Once upon a time the unresolvable ambiguity of female adolescence, of that transition from one mode to another (a shift, one can't help but note, in mode of [re-]production; truly the site of the great mysteries), took the rigid cultural form of the virgin/whore bifurcation. While this punishing cookie-cutter is epochs old, the contemporary pop-cultural formulation is perhaps best summarized in the '84 movie Angel: "High School Honor Student by Day. Hollywood Hooker by Night." This, you'll note, is a particular formula, for a particular place and time: the generality of "virgin" has been replaced by the specifics of "high school student," while the generality of "whore" has been actualized in a specific place, and a particularly loaded one: Hollywood.

From Hollywood, the next leap isn't far — but it is striking. For it now appears that the "whore" portion of the ambiguity can be replaced happily by "pop star." The structure of this current apparition — high school student by day, international pop star by night — has its own story to tell. It's evident that the structural role that "pop star" plays here is deeply connected to "whore"; it remains otherwise inscrutable, despite the reasons weakly offered, why Hannah Montana must conceal her night-time career from her classmates. The activity of selling yourself on the open market — or really, of entering into the machinery of selling yourself — finds its happy ideal in the image of the teen pop star, and yet somehow remains a dirty secret. It's as if, even with the issue of illicit sexuality neutralized by the shift in job description, the issue of the first commoditizing of bodies cannot be made unproblematic.

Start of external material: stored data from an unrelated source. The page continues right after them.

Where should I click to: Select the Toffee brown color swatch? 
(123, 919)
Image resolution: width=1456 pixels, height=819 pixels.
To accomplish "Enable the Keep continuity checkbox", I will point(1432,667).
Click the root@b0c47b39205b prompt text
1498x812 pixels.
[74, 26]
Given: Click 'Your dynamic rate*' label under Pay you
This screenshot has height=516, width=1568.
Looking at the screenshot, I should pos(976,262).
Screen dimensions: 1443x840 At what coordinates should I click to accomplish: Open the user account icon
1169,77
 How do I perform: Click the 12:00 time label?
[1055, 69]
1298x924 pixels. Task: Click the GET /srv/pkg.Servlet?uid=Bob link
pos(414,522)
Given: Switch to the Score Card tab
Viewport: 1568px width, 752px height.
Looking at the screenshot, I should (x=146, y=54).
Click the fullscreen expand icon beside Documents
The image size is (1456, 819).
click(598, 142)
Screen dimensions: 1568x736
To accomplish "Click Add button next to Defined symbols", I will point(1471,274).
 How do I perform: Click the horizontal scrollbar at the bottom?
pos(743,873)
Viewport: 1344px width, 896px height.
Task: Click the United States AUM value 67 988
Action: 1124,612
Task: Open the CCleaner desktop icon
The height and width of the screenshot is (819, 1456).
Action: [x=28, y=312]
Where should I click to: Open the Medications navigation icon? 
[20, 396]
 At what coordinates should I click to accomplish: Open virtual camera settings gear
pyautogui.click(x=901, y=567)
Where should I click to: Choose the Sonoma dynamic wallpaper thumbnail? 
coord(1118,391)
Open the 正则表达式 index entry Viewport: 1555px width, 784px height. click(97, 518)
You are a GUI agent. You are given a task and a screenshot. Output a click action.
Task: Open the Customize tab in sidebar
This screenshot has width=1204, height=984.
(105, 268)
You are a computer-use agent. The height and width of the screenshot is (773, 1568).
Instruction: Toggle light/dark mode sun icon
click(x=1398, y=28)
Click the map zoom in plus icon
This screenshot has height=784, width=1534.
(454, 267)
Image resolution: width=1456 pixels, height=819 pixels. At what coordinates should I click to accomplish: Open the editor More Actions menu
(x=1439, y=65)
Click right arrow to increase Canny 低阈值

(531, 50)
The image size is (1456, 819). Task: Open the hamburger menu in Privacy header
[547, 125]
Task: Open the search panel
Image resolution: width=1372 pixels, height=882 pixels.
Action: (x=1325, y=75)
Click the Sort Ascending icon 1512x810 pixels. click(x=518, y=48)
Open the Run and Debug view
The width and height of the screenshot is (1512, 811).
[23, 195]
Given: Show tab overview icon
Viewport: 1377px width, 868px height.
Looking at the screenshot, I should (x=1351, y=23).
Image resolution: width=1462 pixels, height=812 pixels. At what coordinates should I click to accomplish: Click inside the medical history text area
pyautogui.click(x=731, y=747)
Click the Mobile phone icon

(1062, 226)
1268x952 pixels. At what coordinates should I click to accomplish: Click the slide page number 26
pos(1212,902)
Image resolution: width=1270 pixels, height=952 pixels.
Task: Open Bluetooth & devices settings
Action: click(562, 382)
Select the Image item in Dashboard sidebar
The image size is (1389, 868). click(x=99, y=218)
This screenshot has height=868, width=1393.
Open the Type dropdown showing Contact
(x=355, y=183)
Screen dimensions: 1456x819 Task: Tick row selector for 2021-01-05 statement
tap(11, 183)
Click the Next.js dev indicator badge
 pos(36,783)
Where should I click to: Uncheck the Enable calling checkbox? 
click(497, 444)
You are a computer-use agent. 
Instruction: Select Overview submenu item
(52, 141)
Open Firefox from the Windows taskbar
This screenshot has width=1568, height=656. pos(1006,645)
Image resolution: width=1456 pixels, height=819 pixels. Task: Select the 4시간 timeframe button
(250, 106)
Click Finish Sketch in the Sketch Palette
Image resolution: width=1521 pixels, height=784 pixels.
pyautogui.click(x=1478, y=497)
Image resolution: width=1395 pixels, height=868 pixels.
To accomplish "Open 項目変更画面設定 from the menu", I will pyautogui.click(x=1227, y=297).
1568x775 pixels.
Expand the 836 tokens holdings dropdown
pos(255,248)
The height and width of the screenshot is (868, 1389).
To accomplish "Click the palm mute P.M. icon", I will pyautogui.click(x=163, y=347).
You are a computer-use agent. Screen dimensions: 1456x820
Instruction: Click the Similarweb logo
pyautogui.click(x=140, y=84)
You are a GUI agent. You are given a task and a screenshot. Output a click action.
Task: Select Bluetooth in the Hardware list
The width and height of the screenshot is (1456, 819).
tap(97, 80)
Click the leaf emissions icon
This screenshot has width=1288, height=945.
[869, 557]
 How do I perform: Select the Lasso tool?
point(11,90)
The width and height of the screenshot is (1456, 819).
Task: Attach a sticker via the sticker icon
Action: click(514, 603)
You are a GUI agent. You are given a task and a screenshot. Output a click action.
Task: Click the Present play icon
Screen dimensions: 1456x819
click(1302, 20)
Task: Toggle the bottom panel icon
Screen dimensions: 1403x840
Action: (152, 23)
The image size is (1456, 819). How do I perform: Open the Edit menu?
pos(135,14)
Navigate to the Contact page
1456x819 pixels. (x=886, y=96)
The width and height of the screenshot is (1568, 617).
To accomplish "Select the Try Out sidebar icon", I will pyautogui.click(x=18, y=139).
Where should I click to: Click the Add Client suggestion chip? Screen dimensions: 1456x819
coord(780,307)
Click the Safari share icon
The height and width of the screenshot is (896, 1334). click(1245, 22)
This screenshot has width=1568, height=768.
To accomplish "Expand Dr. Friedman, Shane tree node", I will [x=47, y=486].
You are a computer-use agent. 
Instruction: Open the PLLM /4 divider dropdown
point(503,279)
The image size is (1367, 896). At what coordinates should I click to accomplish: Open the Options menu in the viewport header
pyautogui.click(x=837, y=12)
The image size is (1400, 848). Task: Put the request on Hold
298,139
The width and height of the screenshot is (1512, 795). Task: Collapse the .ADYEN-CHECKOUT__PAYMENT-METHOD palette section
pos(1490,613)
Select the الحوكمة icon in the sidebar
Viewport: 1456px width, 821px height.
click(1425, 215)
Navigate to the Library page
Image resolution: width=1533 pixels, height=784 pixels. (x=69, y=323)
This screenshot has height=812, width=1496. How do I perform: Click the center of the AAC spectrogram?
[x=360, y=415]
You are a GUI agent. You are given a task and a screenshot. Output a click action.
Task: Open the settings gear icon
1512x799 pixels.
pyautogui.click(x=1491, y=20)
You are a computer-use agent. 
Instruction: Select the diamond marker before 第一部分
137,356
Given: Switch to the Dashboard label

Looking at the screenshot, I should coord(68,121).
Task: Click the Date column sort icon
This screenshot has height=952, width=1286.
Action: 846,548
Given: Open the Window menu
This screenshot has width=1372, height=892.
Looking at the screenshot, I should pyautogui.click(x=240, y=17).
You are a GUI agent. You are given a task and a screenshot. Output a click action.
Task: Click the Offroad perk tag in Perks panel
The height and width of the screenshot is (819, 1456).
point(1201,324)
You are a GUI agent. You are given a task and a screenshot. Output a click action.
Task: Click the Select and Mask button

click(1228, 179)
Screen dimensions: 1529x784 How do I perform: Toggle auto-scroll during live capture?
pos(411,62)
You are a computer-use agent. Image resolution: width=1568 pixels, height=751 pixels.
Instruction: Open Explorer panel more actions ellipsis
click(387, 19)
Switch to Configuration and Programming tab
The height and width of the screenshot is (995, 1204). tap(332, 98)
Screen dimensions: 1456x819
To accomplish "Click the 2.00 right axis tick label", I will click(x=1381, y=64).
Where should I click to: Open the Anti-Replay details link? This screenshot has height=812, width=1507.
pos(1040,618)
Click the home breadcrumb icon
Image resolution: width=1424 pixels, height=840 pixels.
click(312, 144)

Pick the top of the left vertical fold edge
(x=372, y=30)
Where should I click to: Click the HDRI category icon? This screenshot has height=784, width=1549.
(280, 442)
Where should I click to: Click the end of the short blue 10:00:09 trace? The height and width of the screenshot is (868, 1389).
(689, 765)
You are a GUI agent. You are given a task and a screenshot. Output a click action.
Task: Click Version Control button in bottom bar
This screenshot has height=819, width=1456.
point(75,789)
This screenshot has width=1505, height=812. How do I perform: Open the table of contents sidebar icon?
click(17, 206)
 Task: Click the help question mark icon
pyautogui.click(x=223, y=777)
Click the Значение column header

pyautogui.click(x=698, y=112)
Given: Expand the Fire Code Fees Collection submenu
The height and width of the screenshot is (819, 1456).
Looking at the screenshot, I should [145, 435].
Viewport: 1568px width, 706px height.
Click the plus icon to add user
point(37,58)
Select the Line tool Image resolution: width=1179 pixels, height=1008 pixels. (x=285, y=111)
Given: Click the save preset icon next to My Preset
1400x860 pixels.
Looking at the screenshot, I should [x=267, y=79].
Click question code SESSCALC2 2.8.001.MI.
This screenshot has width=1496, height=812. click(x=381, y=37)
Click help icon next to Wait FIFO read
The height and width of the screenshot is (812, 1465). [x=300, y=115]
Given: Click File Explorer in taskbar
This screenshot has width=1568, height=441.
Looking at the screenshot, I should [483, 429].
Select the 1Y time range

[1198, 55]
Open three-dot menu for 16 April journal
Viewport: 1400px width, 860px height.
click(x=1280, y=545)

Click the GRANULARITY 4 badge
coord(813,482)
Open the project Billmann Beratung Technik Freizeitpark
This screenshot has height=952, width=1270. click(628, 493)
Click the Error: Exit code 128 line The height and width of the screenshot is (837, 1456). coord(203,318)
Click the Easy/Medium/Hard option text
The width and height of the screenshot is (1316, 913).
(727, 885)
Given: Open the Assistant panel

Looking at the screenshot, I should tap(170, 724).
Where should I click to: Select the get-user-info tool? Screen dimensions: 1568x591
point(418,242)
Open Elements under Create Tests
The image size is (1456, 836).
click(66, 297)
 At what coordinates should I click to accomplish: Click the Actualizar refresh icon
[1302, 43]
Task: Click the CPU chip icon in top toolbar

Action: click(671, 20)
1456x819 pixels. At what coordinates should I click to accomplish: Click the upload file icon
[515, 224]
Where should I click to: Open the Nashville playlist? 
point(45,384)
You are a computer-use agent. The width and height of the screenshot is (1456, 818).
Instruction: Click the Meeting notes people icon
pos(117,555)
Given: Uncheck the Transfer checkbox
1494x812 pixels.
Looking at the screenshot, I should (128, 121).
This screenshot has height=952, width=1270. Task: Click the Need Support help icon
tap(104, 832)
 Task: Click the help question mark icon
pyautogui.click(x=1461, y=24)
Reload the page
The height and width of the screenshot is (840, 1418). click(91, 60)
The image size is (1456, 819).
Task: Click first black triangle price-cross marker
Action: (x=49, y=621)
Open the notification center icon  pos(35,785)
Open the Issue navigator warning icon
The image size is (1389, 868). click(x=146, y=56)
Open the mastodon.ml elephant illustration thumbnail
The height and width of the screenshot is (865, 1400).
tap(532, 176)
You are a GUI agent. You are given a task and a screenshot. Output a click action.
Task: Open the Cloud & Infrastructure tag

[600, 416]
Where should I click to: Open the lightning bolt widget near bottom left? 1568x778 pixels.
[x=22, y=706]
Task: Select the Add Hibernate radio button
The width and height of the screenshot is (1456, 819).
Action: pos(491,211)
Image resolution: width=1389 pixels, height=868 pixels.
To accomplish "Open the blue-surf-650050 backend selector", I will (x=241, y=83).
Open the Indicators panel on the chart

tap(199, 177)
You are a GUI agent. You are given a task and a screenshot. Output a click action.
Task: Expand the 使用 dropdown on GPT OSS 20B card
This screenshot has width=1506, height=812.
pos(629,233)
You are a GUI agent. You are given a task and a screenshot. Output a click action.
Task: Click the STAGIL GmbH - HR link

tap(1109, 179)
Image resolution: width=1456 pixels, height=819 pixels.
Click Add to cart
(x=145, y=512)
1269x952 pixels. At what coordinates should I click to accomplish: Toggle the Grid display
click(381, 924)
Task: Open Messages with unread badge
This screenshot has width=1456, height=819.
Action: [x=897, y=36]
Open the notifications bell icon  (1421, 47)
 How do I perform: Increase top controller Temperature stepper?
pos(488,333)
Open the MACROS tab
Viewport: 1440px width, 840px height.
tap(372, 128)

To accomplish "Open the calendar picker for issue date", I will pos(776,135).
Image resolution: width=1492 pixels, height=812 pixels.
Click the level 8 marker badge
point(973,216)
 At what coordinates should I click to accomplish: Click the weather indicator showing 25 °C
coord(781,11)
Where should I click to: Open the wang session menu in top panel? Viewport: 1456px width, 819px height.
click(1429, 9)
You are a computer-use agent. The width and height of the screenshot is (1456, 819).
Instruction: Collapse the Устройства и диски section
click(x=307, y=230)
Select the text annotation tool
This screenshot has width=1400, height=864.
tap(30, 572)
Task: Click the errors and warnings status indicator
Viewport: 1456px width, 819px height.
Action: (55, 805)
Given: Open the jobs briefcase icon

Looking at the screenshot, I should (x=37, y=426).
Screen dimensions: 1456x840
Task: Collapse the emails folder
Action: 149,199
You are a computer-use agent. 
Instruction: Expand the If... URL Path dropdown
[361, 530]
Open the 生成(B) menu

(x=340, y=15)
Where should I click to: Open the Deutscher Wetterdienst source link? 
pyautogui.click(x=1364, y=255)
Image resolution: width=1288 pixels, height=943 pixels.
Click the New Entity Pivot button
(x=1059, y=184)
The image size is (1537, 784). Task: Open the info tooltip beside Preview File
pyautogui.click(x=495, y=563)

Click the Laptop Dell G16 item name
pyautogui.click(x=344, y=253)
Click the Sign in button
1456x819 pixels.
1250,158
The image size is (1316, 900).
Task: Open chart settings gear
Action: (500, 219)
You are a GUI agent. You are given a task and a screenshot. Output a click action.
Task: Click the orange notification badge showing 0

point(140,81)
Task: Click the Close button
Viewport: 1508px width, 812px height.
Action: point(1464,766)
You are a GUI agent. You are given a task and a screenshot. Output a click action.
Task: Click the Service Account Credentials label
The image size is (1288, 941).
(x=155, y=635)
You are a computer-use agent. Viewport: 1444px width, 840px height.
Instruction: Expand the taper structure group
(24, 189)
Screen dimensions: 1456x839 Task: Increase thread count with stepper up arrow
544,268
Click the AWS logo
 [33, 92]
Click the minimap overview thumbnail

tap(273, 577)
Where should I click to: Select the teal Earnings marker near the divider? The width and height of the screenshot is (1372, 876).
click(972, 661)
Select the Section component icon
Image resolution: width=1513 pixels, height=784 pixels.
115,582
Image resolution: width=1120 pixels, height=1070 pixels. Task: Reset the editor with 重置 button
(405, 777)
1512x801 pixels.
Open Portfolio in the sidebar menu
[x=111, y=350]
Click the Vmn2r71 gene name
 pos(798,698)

Of course, just because this narrative shift makes visible some fact about social labor, that doesn't mean it can wish away the cultural anxiety over female and child sexuality. Indeed, the very implausibility of this particular "wishing-away" testifies to the insolubility of the fear. "Culture" — the ascent of Taylor Swift and Hannah Montana equally — is always busy wishing away even as it's busy making visible. It stands in the same relation to "economics" as "pop star" does to "hooker"; if there is any distance between culture and economics at this late date, one might find its measure there.